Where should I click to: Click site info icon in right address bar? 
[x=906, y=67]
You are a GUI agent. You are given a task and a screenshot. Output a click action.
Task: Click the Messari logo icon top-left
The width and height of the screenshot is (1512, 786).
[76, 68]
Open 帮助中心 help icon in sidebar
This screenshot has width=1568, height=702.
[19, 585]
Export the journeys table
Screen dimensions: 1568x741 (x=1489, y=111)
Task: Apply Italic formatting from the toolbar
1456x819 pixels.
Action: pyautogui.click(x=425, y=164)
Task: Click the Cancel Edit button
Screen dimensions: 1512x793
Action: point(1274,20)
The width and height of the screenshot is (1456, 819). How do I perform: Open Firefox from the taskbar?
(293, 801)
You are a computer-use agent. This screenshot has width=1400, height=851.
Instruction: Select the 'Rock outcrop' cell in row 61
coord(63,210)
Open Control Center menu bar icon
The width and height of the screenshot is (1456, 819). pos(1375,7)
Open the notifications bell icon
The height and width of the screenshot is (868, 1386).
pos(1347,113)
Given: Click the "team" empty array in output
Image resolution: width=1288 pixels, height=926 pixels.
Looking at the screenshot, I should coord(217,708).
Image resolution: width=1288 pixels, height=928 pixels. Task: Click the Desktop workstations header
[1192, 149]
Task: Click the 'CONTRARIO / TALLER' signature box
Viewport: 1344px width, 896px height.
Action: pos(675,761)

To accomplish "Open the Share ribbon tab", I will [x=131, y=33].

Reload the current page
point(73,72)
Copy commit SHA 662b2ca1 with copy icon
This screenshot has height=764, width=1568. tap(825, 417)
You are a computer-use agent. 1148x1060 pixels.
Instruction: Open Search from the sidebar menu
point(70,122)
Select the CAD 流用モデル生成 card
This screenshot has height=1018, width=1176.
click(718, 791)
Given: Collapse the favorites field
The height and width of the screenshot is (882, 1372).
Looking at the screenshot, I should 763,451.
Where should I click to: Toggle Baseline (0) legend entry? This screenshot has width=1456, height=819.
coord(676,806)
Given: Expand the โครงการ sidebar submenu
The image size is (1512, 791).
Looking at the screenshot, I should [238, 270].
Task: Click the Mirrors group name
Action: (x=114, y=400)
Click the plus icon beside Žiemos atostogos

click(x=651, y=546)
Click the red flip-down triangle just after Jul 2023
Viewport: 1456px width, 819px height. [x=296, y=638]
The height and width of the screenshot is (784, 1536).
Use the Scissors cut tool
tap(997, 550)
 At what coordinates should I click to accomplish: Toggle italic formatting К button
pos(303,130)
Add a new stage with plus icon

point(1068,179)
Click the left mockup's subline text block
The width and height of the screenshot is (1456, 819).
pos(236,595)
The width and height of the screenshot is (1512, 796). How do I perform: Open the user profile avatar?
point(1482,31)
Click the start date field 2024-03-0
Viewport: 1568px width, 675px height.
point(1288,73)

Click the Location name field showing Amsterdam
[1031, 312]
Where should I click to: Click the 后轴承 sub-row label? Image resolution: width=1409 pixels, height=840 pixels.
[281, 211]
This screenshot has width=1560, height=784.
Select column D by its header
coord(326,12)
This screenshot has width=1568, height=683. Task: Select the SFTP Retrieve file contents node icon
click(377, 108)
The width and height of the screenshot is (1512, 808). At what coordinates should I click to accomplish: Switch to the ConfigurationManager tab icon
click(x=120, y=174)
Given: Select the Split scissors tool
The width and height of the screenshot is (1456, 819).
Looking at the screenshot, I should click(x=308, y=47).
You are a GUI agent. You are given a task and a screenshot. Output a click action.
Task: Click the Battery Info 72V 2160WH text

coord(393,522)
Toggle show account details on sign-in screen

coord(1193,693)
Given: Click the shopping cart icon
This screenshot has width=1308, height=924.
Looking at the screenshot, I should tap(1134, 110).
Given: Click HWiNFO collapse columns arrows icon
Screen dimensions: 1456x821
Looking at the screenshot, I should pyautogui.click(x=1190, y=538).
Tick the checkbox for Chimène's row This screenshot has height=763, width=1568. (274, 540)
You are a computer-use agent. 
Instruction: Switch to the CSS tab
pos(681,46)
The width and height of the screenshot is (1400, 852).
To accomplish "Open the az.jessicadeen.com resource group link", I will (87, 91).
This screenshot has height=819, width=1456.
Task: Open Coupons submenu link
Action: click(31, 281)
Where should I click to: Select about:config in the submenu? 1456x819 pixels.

----------------

_Task goal_
Each line from the one holding "Instruction: Switch to the CSS tab" down to the end of the records above is to be repeated exactly; no other line belongs in the reply.

_Solution for this exercise_
Instruction: Switch to the CSS tab
pos(681,46)
The width and height of the screenshot is (1400, 852).
To accomplish "Open the az.jessicadeen.com resource group link", I will (87, 91).
This screenshot has height=819, width=1456.
Task: Open Coupons submenu link
Action: click(31, 281)
Where should I click to: Select about:config in the submenu? 1456x819 pixels.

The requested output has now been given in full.